++++ Supplied text ++++

<scribe> scribenick: kaz
https://lists.w3.org/Archives/Public/public-web-and-tv/2019Jun/0026.html
Chris: There's a lot to share today
and get your input on.
... We have some input from DASH-IF to review.
... I would like to present an initial DataCue API proposal I've
been working on.
... Review the DataCue explainer and start to capture a list of
open questions for the API.
... Finally, next steps.
<Zakim> nigel, you wanted to ask if looking at design proposals is in scope of this IG?
Nigel: Can we discuss design proposals in an IG call?
Chris: I should have said at the
start, it was mentioned in the agenda email, that we're running
this call under the WICG terms.
... We're pretty much settled with the requirements, so I would
like to move forward to design proposal.
Nigel: So anybody who would like to make contribution should join the WICG.
Chris: Yes
... AOB?
Rob: One item, I'll be presenting at OGC
https://www.w3.org/2019/05/20-me-minutes.html#ActionSummary
Chris: A few things from the last
call
... I added add detail on events supported in HLS to the IG Note.
There's an an open PR
Chris: The next item was around
terminology, some disambiguation
... This is done, there's a PR open, some discussion on the
changes.
Chris: Nigel, there was one question
from you regarding payload type signalling.
... I think the document captures that, unless I've missed
something? Please let me know.
... I will merge in the next a few days, if no more feedback.
Nigel: I'll check
Chris: Next, Kaz to set up GH repo so
that Chris can add changes.
... And Nigel to draft text to add to section 3.4 use cases around
high rate captions.
Nigel: I've not done that yet.
Chris: And Rob to raise an issue in the DataCue repo for unknown / to-be-determined cue end times.
Rob: I raised 2 issues, for cue end
time at end of media, and for updating cue times.
... Updating cue times may be a non-goal, if it's already covered
by the existing API.
https://github.com/WICG/datacue/issues/8
https://github.com/WICG/datacue/issues/9
Chris: I've not done much work on the explainer document recently, focused on producing an initial API proposal
Chris: (Explains diagram in Figure
1)
... Some of the events are DASH-specific, so go to the DASH Client
Control module, rather than the Application.

++++ Supplied entries ++++

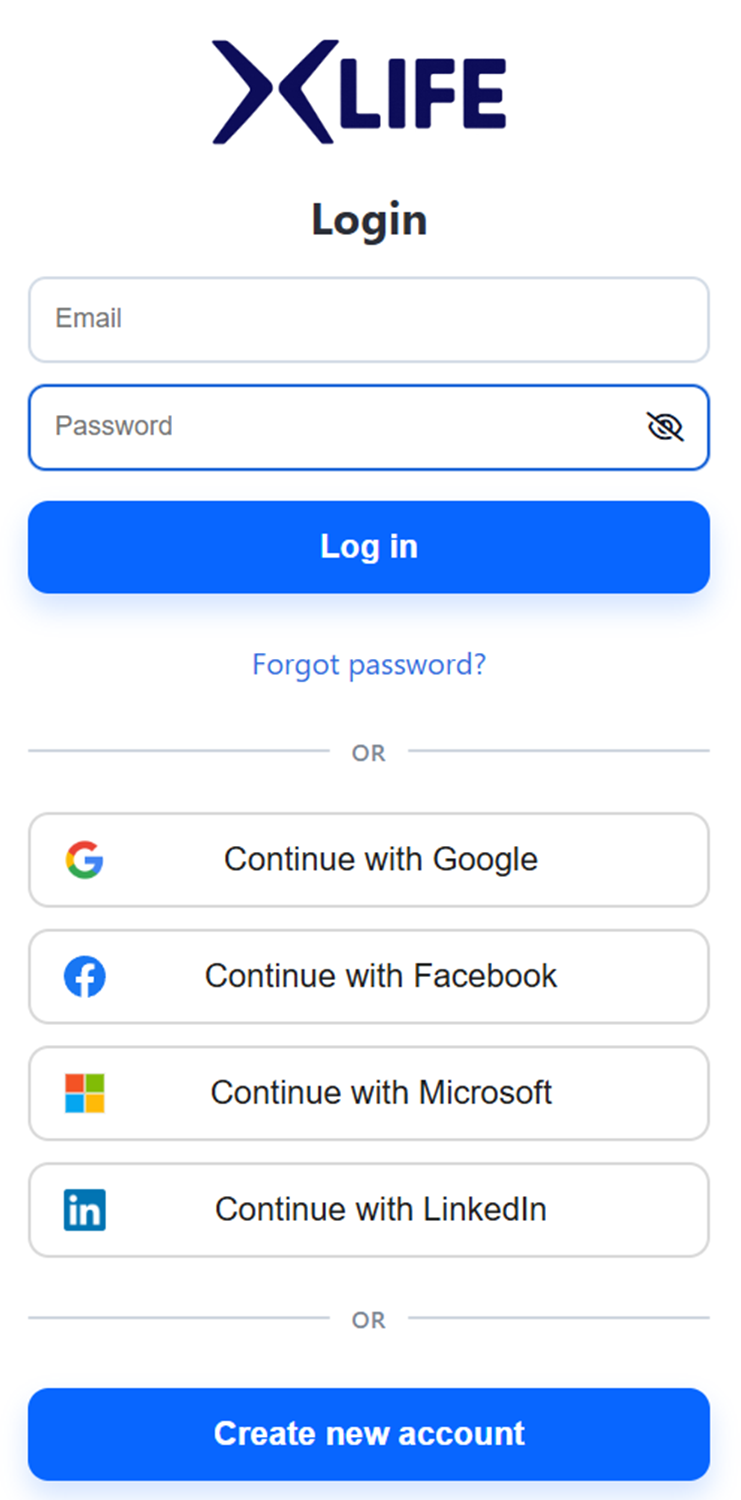Click the Microsoft logo icon
Viewport: 741px width, 1500px height.
[85, 1093]
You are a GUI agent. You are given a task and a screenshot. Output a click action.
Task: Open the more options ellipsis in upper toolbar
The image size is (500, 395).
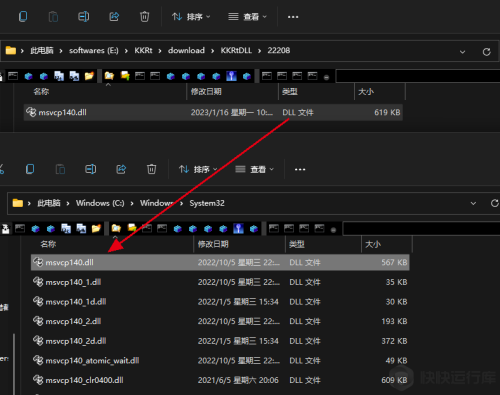point(293,17)
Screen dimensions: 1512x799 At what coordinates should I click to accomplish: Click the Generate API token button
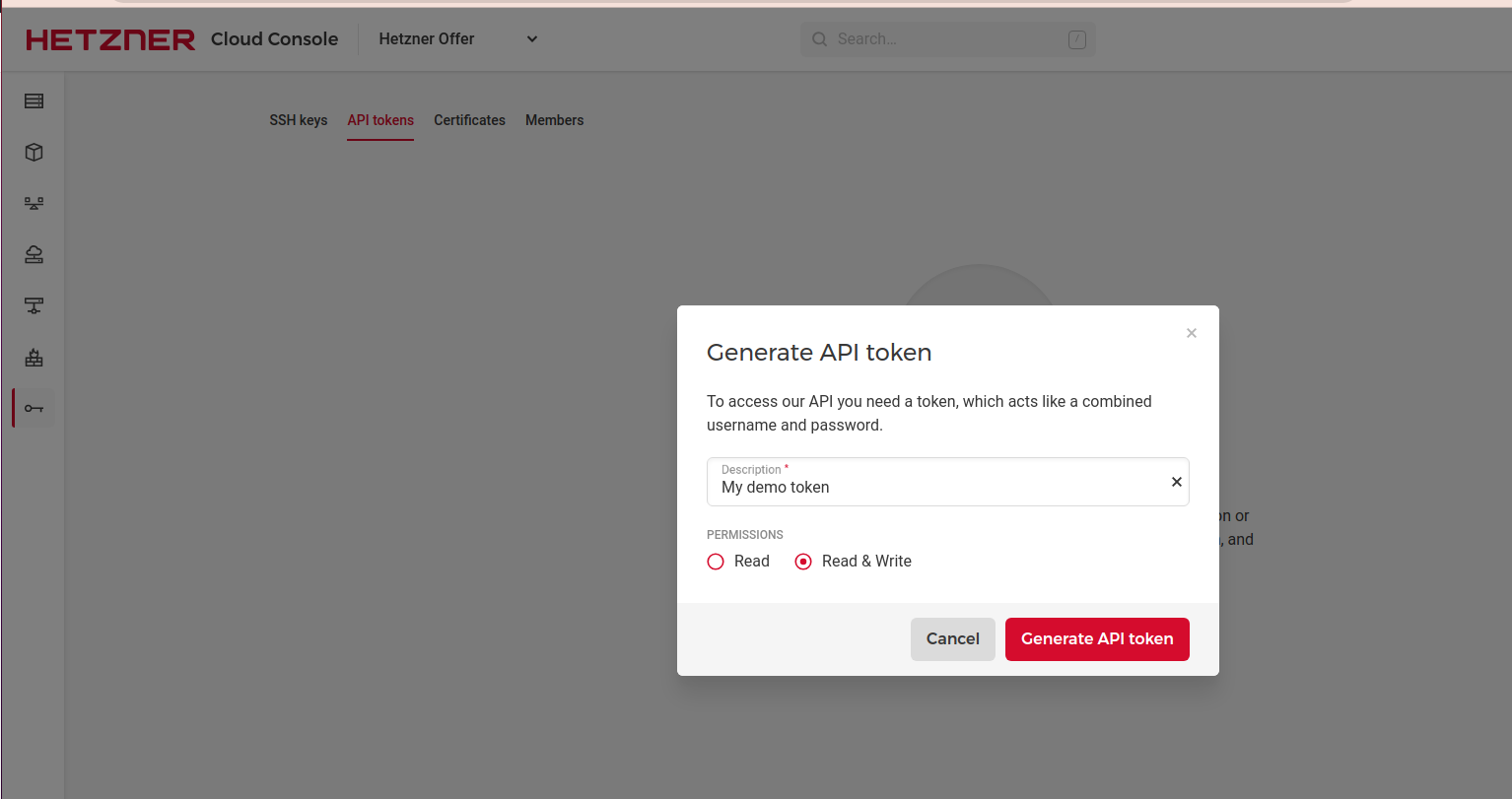point(1097,639)
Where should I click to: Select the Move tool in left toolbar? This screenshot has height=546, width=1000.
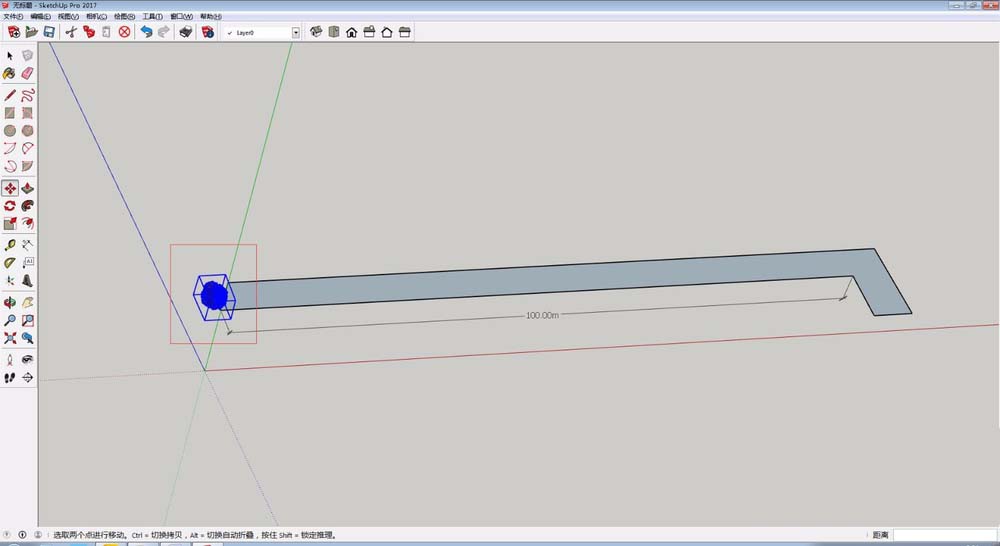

++++

# To be done
#1 List every web address that appears in the DataCue meeting minutes.
#2 Proceed with the DataCue meeting minutes, picking up after their last line.
The items are separate material and have no connection to the DataCue meeting minutes.

# Per-task answers
#1
https://lists.w3.org/Archives/Public/public-web-and-tv/2019Jun/0026.html
https://www.w3.org/2019/05/20-me-minutes.html#ActionSummary
https://github.com/WICG/datacue/issues/8
https://github.com/WICG/datacue/issues/9

#2
... Architecture here is somewhat generic. In HTML we have some of
these components, e.g., the DASH Access API could be thought of in
part as MSE.
... Different architecture for web-based players, where handling
the MPD is done at the application level (Or by the UA for
HbbTV).
... There are two dispatch modes called them on-receive and
on-start. In the IG's media timed events document, we call them
type 1 dispatch and type 2 dispatch, based on our early
conversations with DASH-IF.
... (Figure 2) Here, the media timeline would be what's exposed by
an HTML media element.
... (Figure 3) There's some detail on the structure of emsg events:
timestamps, schema ID, message payload as a byte array.
... And then discussion around triggering timing.
... This document is quite useful, I like the diagrams that capture
the different timing models visually.
... (Figure 6). MPD events timing model with on-receive and
on-start triggering.
... The document doesn't present IDL for an API.
... (Figure 12) There's a mapping of how these values are obtained
for MPD and emsg.
... This is useful input, we have two groups working in parallel,
some communication to make sure we're reasonably aligned.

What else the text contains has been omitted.